▼▼▼

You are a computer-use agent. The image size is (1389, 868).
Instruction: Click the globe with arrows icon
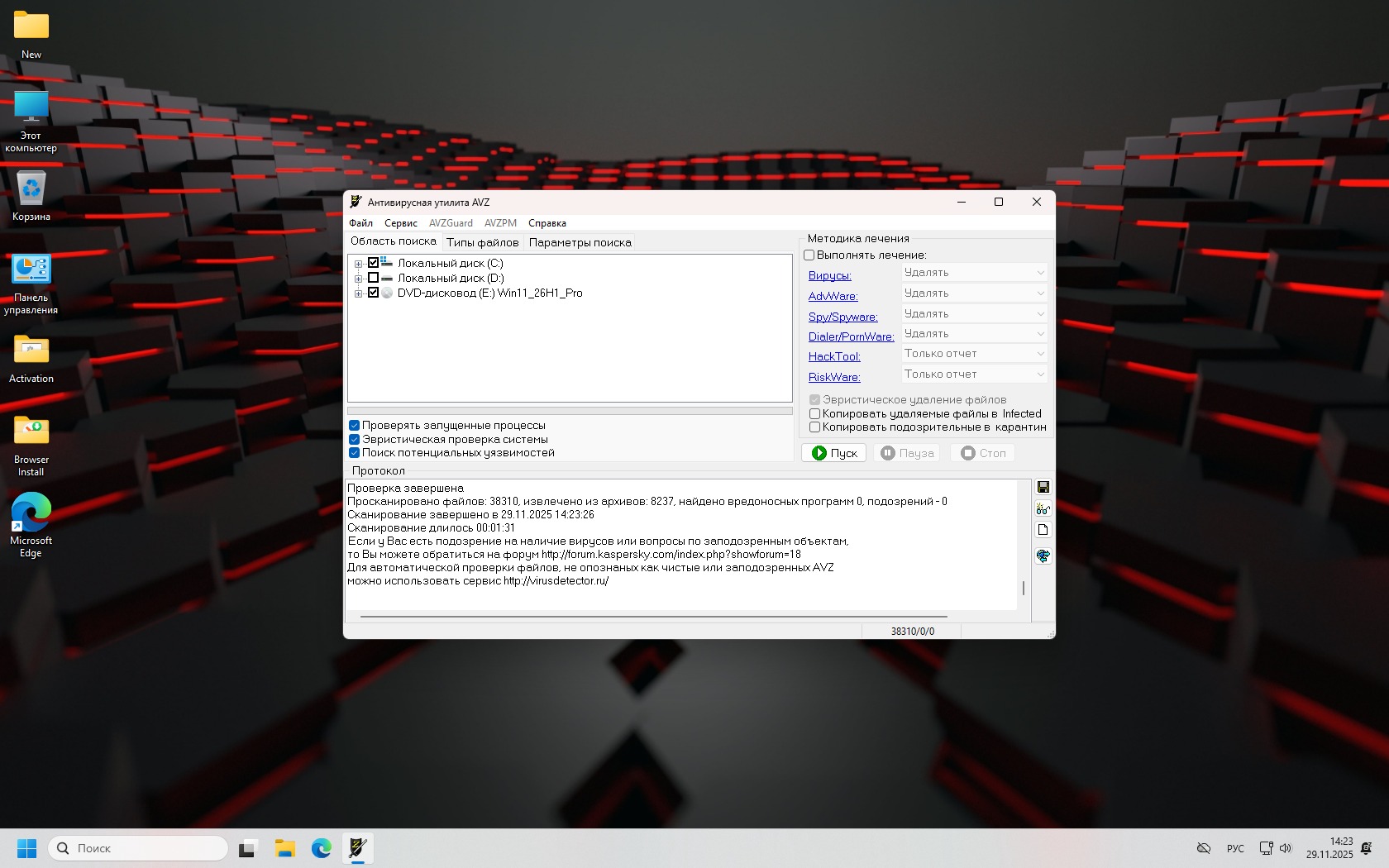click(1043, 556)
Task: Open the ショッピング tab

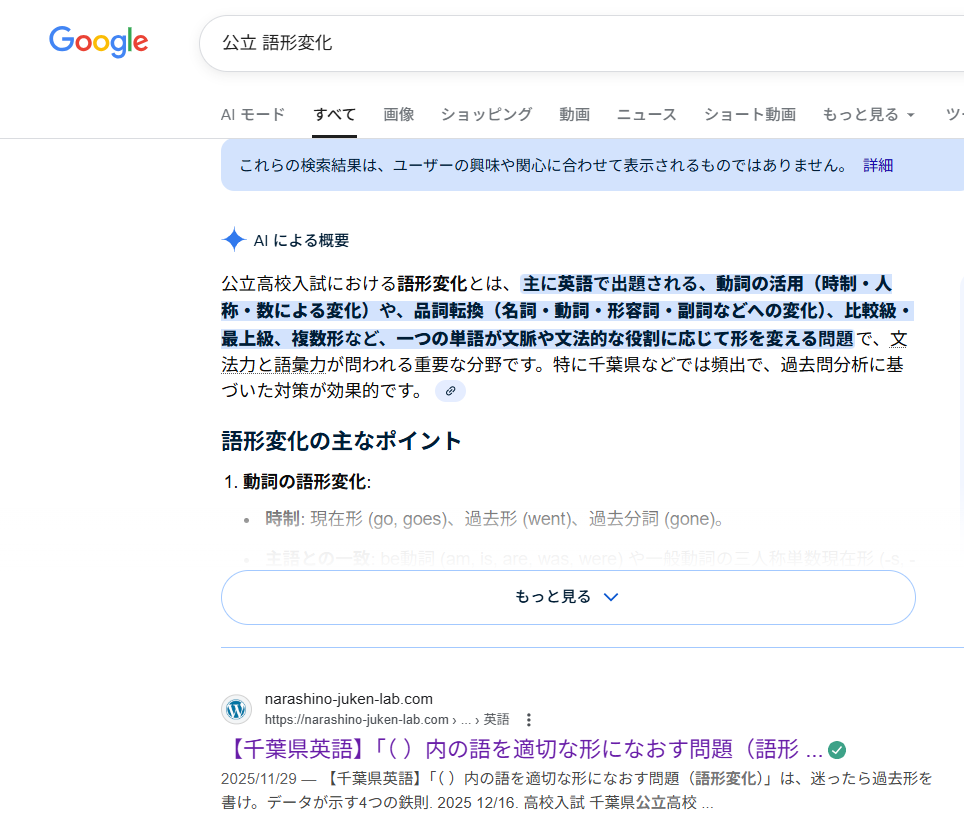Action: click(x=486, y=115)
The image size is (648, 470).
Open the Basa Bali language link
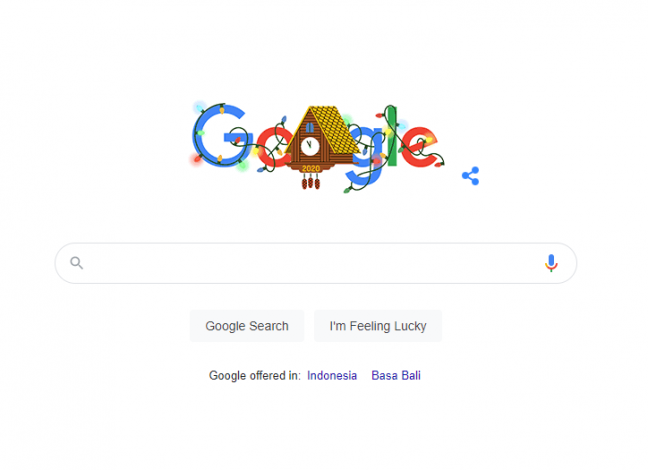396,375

▲▲▲

▸ **What you need to do**: Only the pictures are to be dropped; all other material above must be repeated exactly.

▸ **The answer**:
You are a computer-use agent. The image size is (1389, 868).
Instruction: Click the globe with arrows icon
click(1043, 556)
Task: Open the ショッピング tab

Action: click(x=486, y=115)
The image size is (648, 470).
Open the Basa Bali language link
396,375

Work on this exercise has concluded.